THE TASK:
Below are the entries; determine how many of their lines contain the string "agent" and give that figure alone.

========

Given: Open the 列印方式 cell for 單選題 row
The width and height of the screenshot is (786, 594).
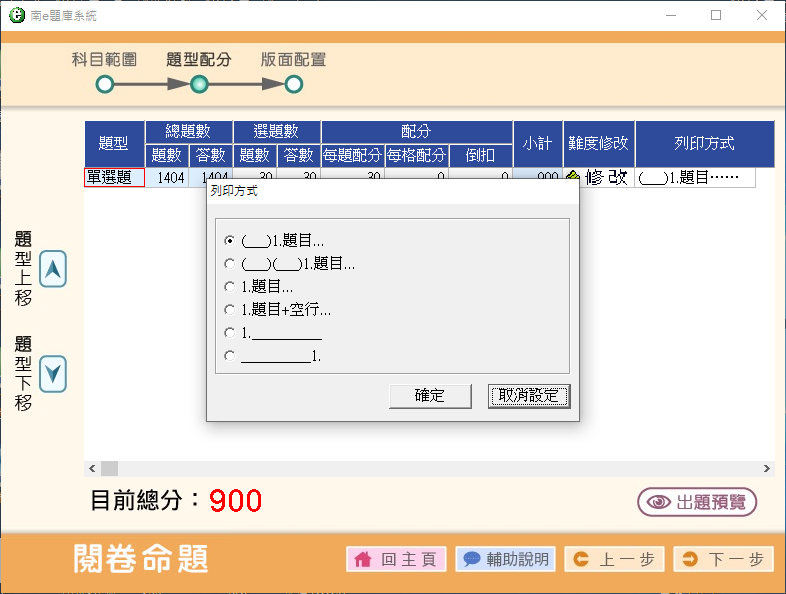Looking at the screenshot, I should 695,178.
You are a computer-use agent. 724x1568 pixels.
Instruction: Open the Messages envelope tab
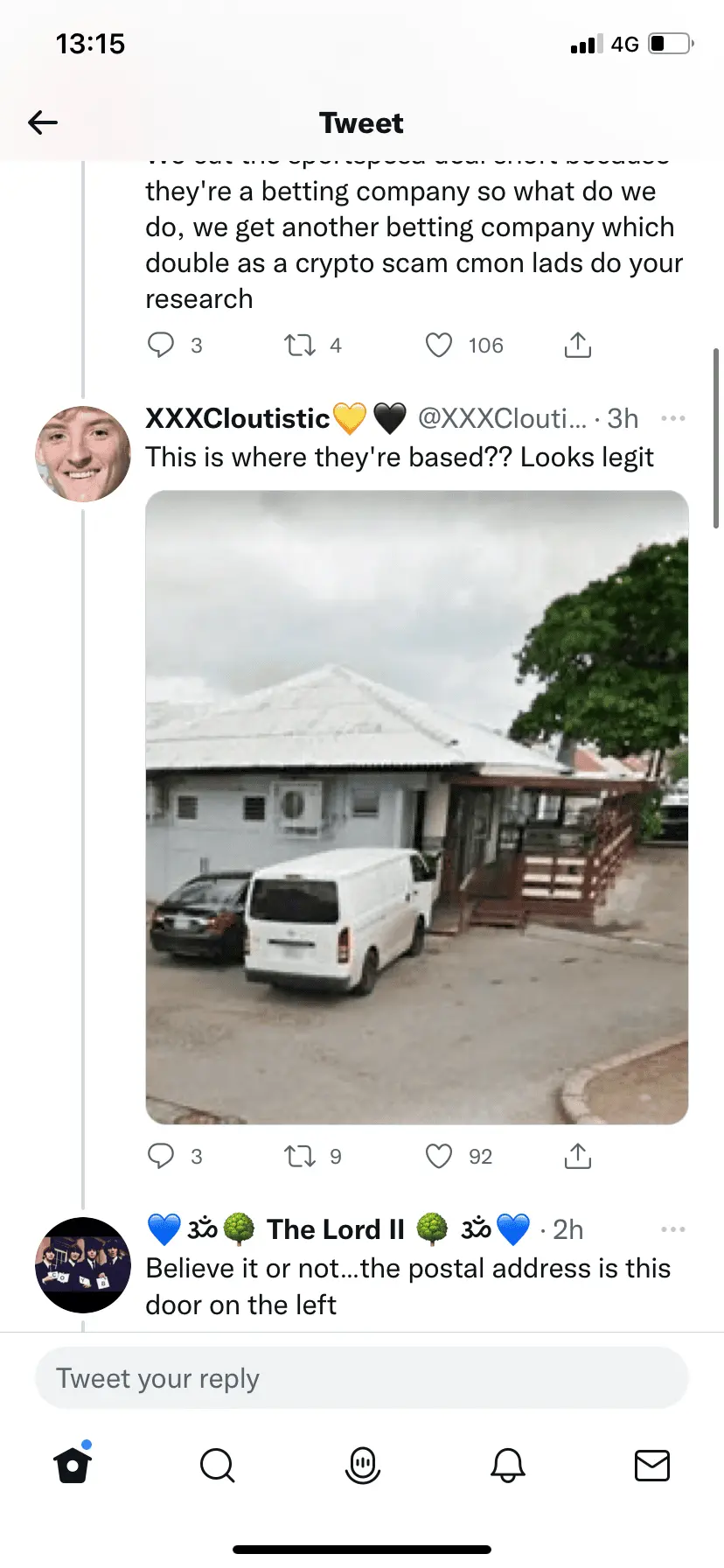click(651, 1465)
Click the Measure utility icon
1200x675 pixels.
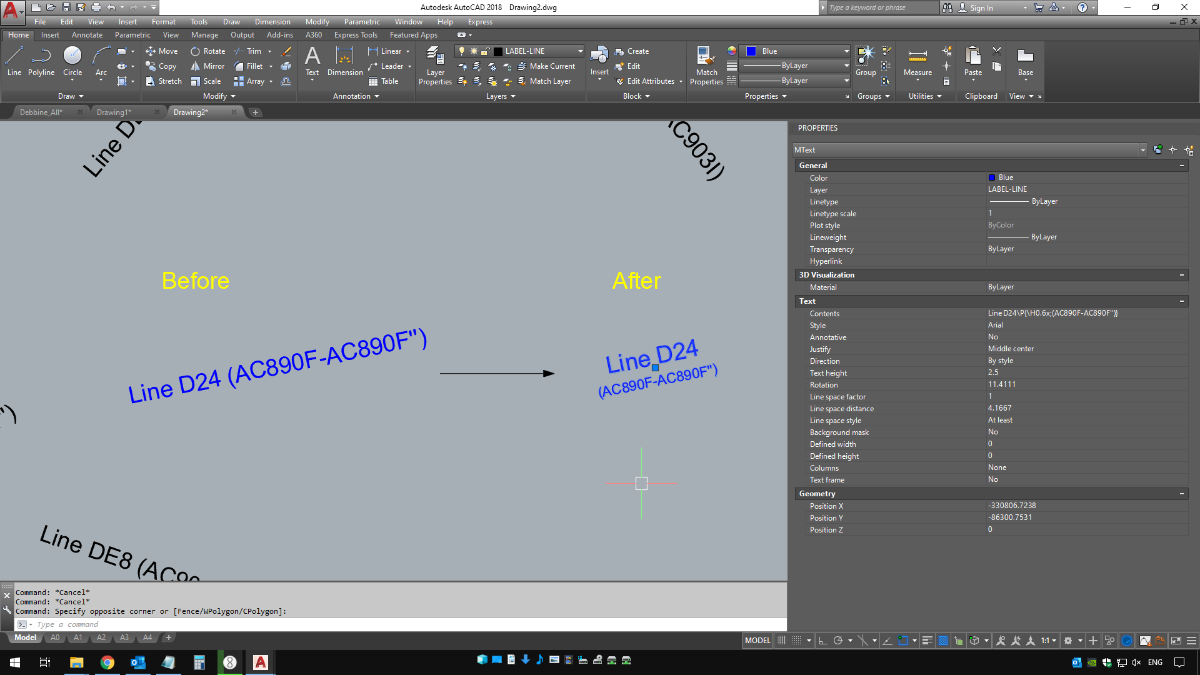point(917,62)
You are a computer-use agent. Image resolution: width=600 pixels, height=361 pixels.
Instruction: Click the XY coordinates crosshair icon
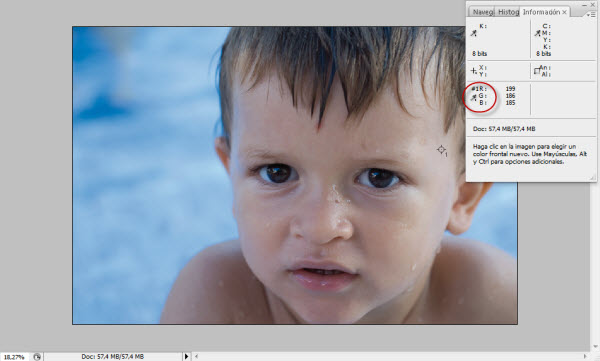473,70
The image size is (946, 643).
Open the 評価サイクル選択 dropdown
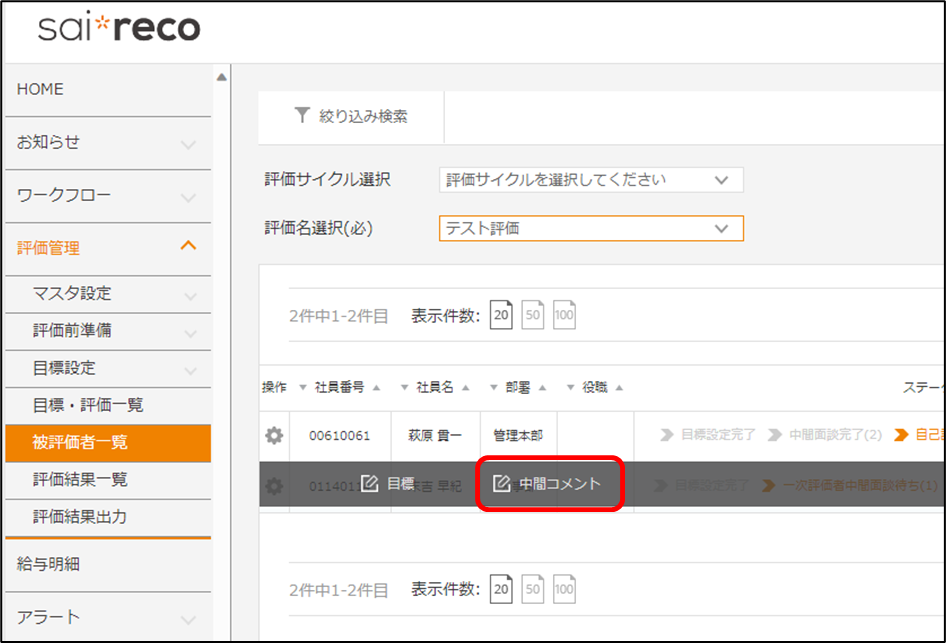click(x=590, y=180)
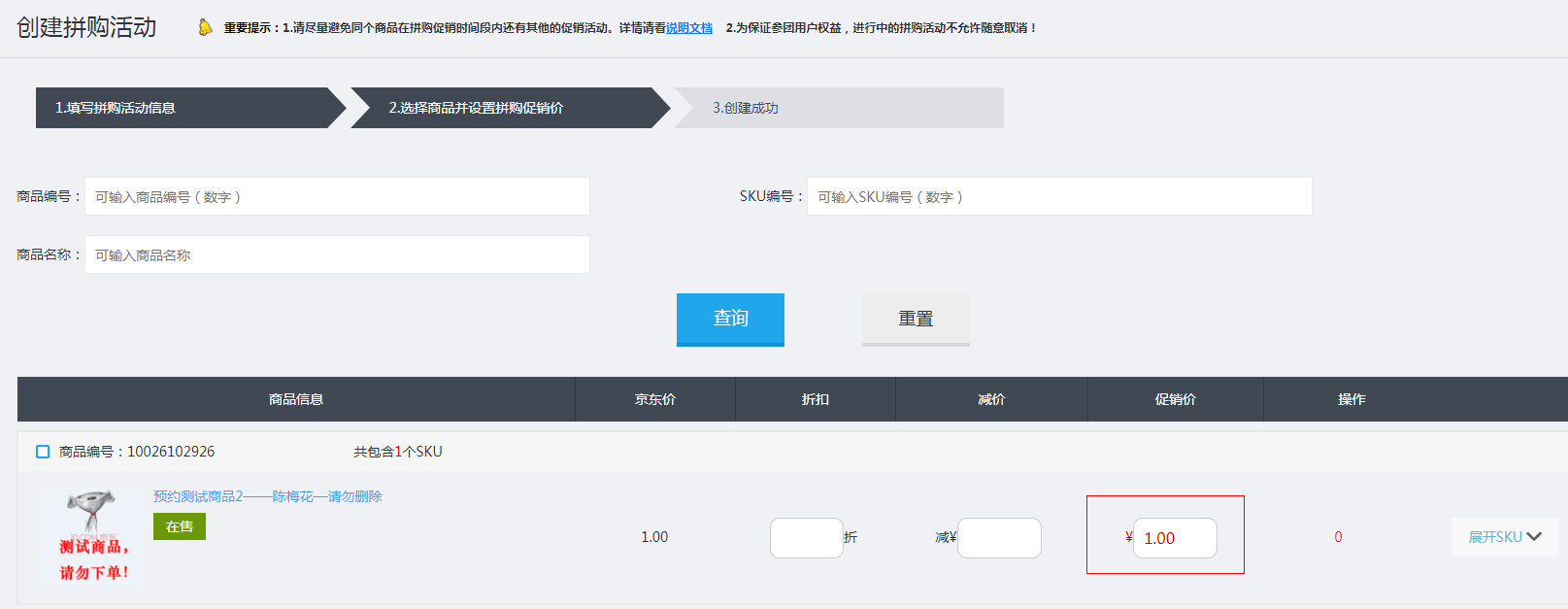Click the 促销价 input showing 1.00
1568x609 pixels.
point(1175,538)
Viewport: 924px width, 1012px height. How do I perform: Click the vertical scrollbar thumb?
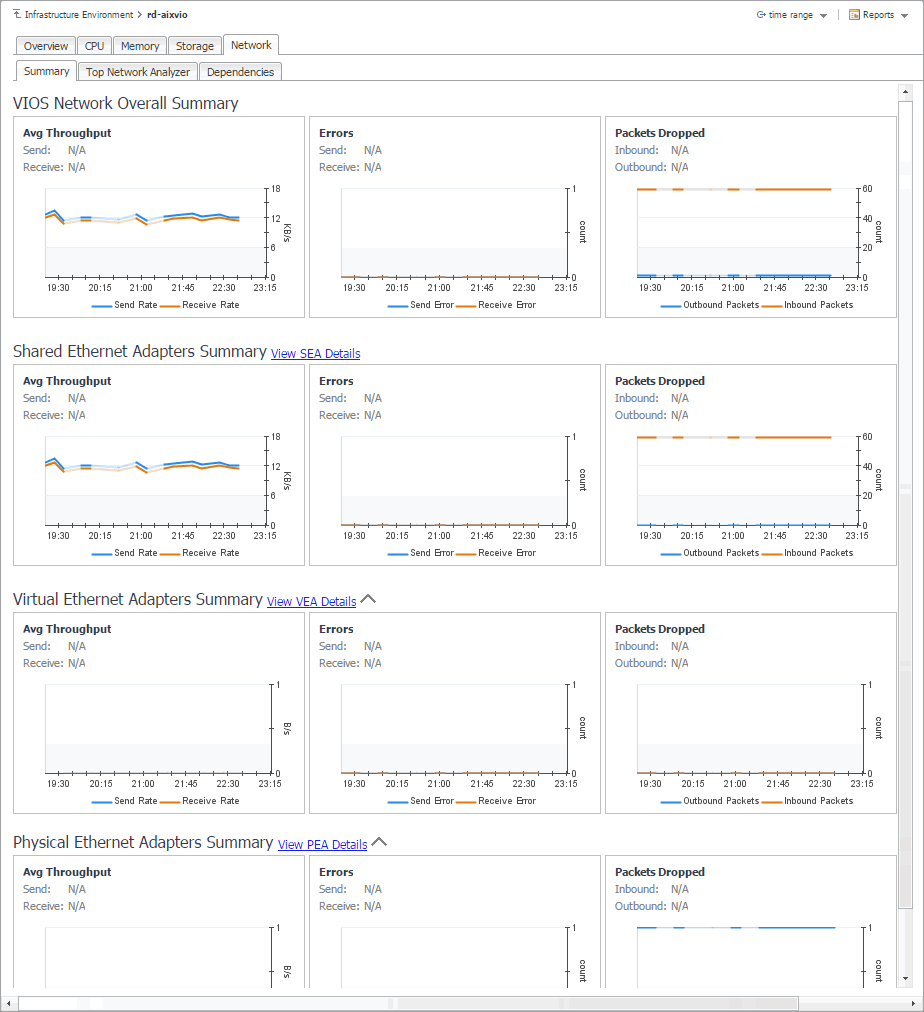[x=905, y=500]
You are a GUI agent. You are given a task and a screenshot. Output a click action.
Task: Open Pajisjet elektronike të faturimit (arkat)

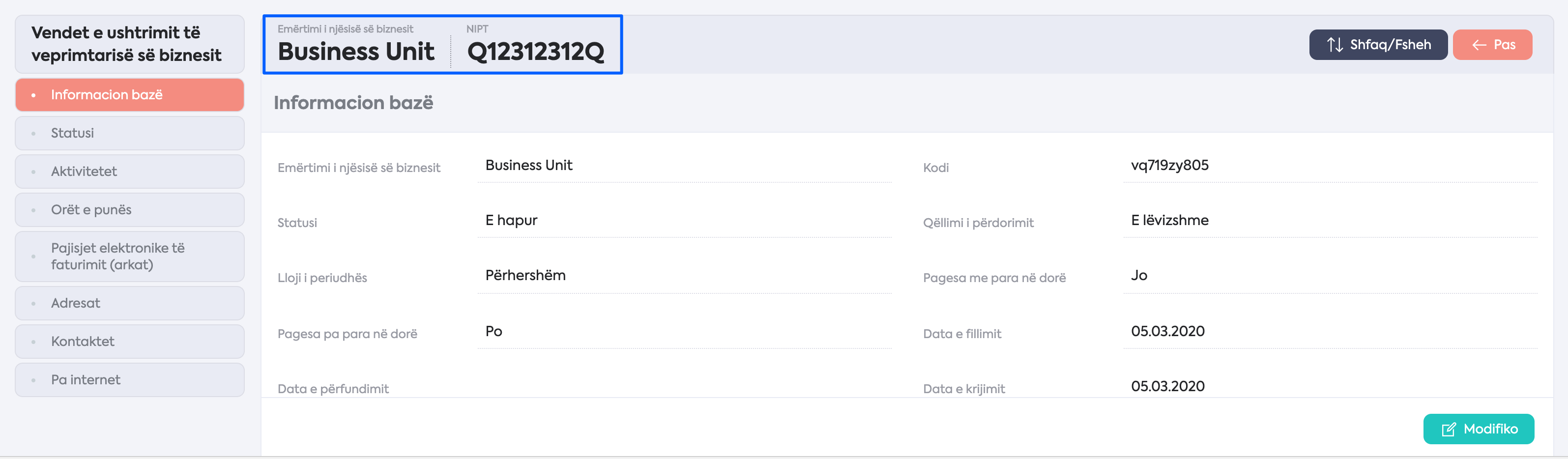point(130,257)
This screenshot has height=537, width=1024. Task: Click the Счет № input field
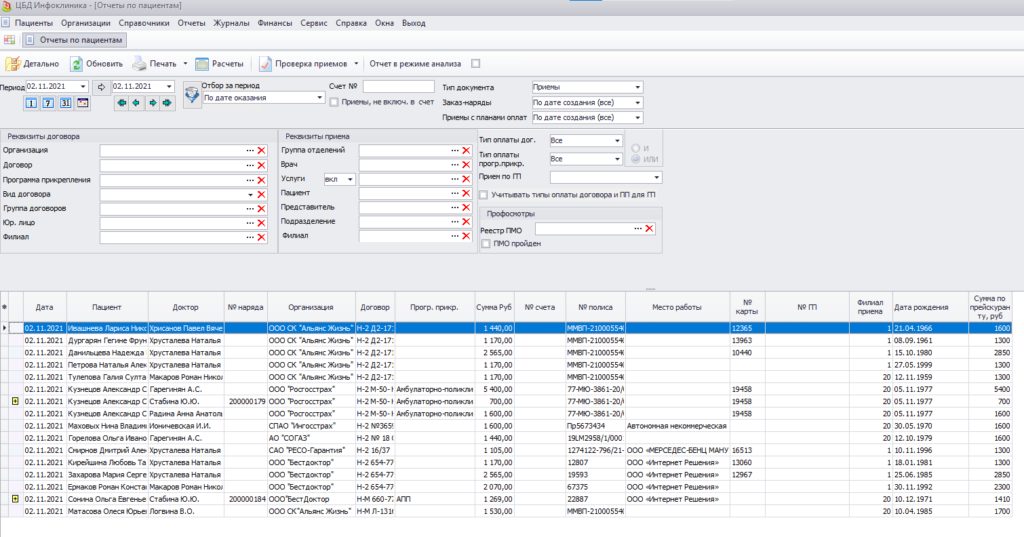(398, 87)
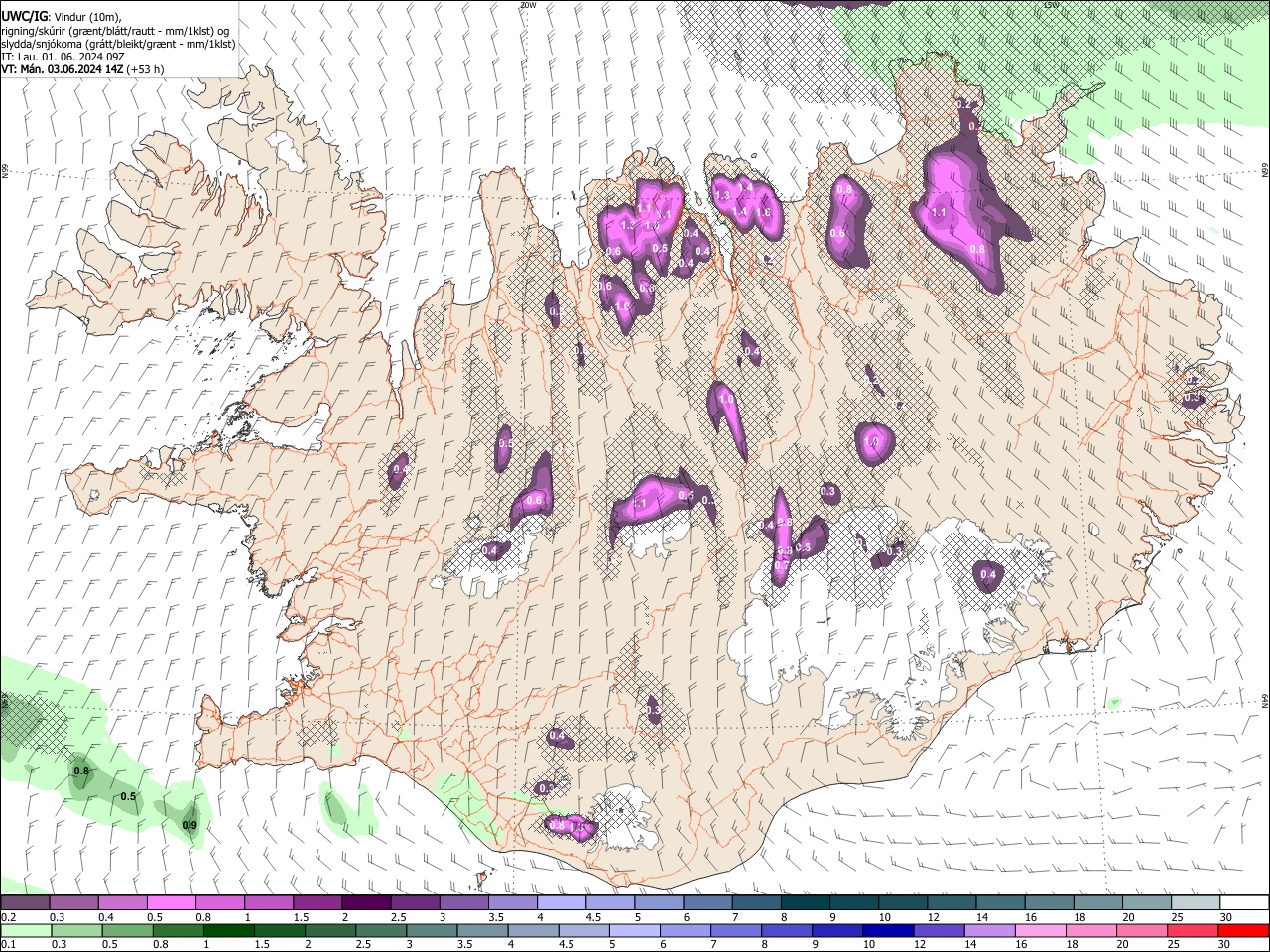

========

SOLUTION TO THE EXERCISE:
3